A lot of the outrage comes from a misunderstanding of what legal insanity entails. Yes, you gotta be crazy to kill someone, but legal insanity is a specific, special sort of insanity where the individual truly is incapable of controlling their actions or being aware of what they're doing. Being driven to rage by anger, on the other hand, certainly is not legal insanity.
You hit the nail on the head. Although temporary insanity is usually used for the things you mention in the last paragraph, often classified as 'crimes of passion.'
 

MammothBlade

It's not that I LIKE you b-baka!
Oct 12, 2011
5,242
0
0
Char-Nobyl said:
And that excludes him from being insane because...?

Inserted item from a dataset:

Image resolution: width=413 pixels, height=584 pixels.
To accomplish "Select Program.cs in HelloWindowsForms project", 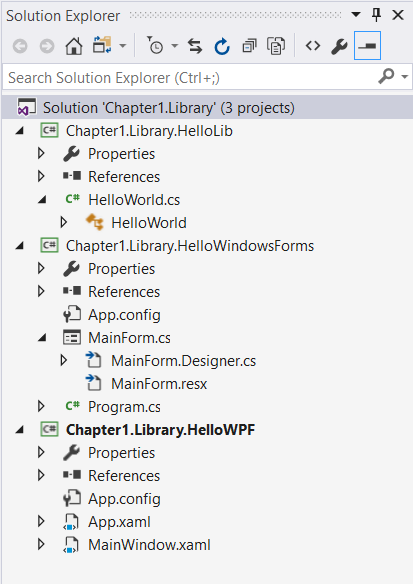I will click(x=124, y=407).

Criminal insanity is, in its broadest definition, the inability to distinguish right from wrong. You don't have to think that you're Richard the III being aided by the ghost of John Paul II to be legally insane.

Misguided? They've got a 20% relapse rate when it comes to released prisoners (meaning 20% end up back in jail after their release). The US has around a 60% relapse rate. And if someone manages to get the evidence tested using modern tech, we might be discovering that the state of Texas just executed an innocent man.
There are a lot of remorseless psychopathic murderers who don't know right from wrong. Doesn't exclude them. ABB had massive delusions of grandeur, but it remains that he knew what he was doing, especially in the act of bombing and killing. Society is just better off without monsters who go around mass murdering others, sane or not. ABB can never be rehabilitated into society. Executed murderers have a 0% relapse rate. :)

Norway had a lower crime rate in the first place. It's a generally more cohesive society. So maybe they can afford to go soft on crime.

Also you're not saying that there's the slightest chance ABB could be innocent, are you?
 

orangeban

New member
Nov 27, 2009
1,442
0
0
Of course you can't send insane people to prison, it wouldn't be justice. If someone didn't have the capacity to control their actions or fully understand their actions, it is not right to punish them for it. Instead we send them to an institute where they can get psychiatric help, that's how these things work people.